Question: What does meditation do for the brain?
Daniel Goleman: Well, the Mind & Life Institute catalyze these experiments where high, you have to say, Olympic level meditators came to brain imaging labs in the West and have their brains studied while they did different meditation practices.  And what they’re finding is brain configurations that they’ve never seen before.  These are different brains.  For example, the left prefrontal cortex, just behind the forehead, is the center of positive emotions or part of the key… key part of the circuitry for that.  And when these monks meditate on compassion, it lights up, it activates to a level that just never seen in ordinary life.  And they’re finding, you know, a range of specific… state specific effects like this.So it’s mental training, basically.  It’s a mental gym.  

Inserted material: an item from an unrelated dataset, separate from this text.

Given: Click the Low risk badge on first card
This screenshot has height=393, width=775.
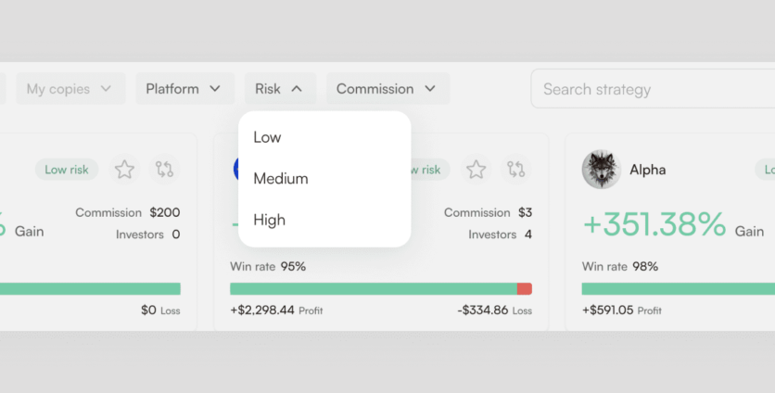Looking at the screenshot, I should (x=67, y=170).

Question: What can eastern thought teach the west?
Daniel Goleman: There’s a village in the Himalayas in Tibet that has had about the same population in the same place under dire climatic conditions.  It’s very high and really cold much the time.  There’s no electricity, no heating.  People have lived there successfully for a thousand years.  How?  They’re very finely attuned to their environment.  Inuits, you know, in the Arctic circle, have lived for thousands of years very successfully.  Bushman live well in the desert very successfully.  All of these groups have high ecological intelligence.  They are highly sensitive to their own environment and they have learned how to adapt to it without destroying the environment so it persists over centuries.  And so, they can thrive.  That’s what we need to learn.  We have been modern people, have become deskilled in this.  We’re so out of touch with our environment.  We depend on artificial means, on heating, on cooling, on this, on that in order to survive.  If we were put in the Arctic, you know, in the outback in Africa or in a little village in Tibet and had to survive on our own resource, we probably die in a day or two.  So what we need to do is learn how to find equilibrium with our own ecosystem, which is a global one now and which we seem to be bent on destroying at present."